- [AIM OF THE TASK]
Given the material below, repeat exactly the lines from the one containing "Task: Tick the 不汇总 checkbox for ZST_T001" through the final line, and nothing else.

####

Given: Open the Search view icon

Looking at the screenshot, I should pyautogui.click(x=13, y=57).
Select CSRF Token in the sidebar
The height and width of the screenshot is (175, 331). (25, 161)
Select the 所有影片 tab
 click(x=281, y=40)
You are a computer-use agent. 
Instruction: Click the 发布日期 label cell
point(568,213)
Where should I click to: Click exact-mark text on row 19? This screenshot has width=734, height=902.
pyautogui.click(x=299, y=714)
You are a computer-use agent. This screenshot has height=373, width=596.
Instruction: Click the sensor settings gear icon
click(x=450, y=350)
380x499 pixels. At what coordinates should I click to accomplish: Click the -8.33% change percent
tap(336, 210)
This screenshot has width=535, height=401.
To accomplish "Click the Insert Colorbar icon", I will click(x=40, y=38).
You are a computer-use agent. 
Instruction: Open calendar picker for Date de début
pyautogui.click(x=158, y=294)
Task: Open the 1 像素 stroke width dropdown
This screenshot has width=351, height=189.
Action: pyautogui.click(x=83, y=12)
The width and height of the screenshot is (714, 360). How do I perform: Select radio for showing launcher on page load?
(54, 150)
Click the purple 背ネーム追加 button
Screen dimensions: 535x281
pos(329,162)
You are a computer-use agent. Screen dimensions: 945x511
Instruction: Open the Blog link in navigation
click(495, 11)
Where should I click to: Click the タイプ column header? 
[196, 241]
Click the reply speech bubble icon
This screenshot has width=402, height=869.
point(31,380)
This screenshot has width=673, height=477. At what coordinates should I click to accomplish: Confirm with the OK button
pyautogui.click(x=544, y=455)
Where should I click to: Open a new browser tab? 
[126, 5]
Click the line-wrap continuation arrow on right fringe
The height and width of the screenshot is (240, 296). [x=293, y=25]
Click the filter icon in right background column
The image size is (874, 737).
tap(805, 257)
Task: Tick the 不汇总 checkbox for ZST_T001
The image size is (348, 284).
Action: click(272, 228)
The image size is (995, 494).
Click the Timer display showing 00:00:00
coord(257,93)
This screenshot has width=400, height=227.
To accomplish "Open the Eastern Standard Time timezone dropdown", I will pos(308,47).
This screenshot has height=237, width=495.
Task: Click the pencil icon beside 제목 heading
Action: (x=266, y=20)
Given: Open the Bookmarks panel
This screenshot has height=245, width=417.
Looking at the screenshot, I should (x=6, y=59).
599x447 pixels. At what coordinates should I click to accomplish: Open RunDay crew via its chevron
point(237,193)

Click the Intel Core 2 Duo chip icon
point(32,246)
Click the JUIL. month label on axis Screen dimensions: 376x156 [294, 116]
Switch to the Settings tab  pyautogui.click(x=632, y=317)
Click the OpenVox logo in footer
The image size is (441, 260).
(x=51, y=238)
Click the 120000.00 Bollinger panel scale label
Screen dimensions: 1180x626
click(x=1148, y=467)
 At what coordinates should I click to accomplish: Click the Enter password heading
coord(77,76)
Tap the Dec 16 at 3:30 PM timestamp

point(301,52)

####

- [WRITTEN SOLUTION]
Task: Tick the 不汇总 checkbox for ZST_T001
The image size is (348, 284).
Action: click(272, 228)
The image size is (995, 494).
Click the Timer display showing 00:00:00
coord(257,93)
This screenshot has width=400, height=227.
To accomplish "Open the Eastern Standard Time timezone dropdown", I will pos(308,47).
This screenshot has height=237, width=495.
Task: Click the pencil icon beside 제목 heading
Action: (x=266, y=20)
Given: Open the Bookmarks panel
This screenshot has height=245, width=417.
Looking at the screenshot, I should (x=6, y=59).
599x447 pixels. At what coordinates should I click to accomplish: Open RunDay crew via its chevron
point(237,193)

Click the Intel Core 2 Duo chip icon
point(32,246)
Click the JUIL. month label on axis Screen dimensions: 376x156 [294, 116]
Switch to the Settings tab  pyautogui.click(x=632, y=317)
Click the OpenVox logo in footer
The image size is (441, 260).
(x=51, y=238)
Click the 120000.00 Bollinger panel scale label
Screen dimensions: 1180x626
click(x=1148, y=467)
 At what coordinates should I click to accomplish: Click the Enter password heading
coord(77,76)
Tap the Dec 16 at 3:30 PM timestamp

point(301,52)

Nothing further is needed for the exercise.